Thought the final deal price could conceivably increase, it is not likely: PNC expects to charge off 12.5%, or $2.2 billion, of RBC Bank's loans. Why is RBC fetching less a premium than those other companies, which went for about one times book value?

"This is a company that hasn't made money in several years. The seller is somewhat motivated to exit," said Marty Mosby, analyst with Guggenheim Securities LLC. "There is a lot of work to be done." RBC Bank has no income stream to speak of, he said. PNC is essentially buying a blank slate: Its returns depend on using RBC Bank's 424-branch network in six Southeast states from North Carolina to Florida as a platform for offering loan syndication, capital markets, treasury and other services in which RBC was weak.

"We can take a franchise that has wonderful distribution in a high-growth market and plug in our products," Rohr said. "It's plug and play."

Rohr said the low price also reflects the stress low interest rates are putting on depository values. "The deposit business today is not a great business, because at these [low] interest rates you can't reinvest the deposits at a higher rate," he said.

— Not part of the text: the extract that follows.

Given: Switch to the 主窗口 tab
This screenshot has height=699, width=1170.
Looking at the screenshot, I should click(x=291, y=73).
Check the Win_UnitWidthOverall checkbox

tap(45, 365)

That makes it an ideal time to buy banking assets like RBC in high-growth markets, he said, because banks will get more expensive as interest rates rise.

PNC officials did not say how much the deal value could change.

Richard Johnson, PNC's chief financial officer, said in a conference call with analysts Monday that PNC expects the purchase price to decline, if it moves at all. "RBC will continue to take provisioning against the book," he said. "To the extent that happens, they'll be reducing the tangible book on delivery at the end of the trade; we'll be reducing our marks as well." He added: "We'll pay less of a price for the acquisition. … The only thing that could go against us is if they make more money."

Rohr said PNC is confident it will be able to meet any pending capital rules because its capital levels are already high and because of the flexibility worked into the transaction. PNC will issue up to $1 billion of common stock, or no more than 3% of outstanding shares, to RBC Bank under a worst-case scenario, he said. Otherwise it will fund the purchase with cash, a debt issuance and issuance of preferred shares. Issuing preferred shares enables it to diversify its capital structure, he said. Should it have to issue common shares, doing so directly to RBC Bank means it will avoid the underwriting fees and uncertainty of an equity markets issuance.

"The real question for us is we can finance it a number of different ways," Rohr said.

"There are a lot of different capital requirements that are being bandied about. Whether we have to issue any common or not has yet to be determined."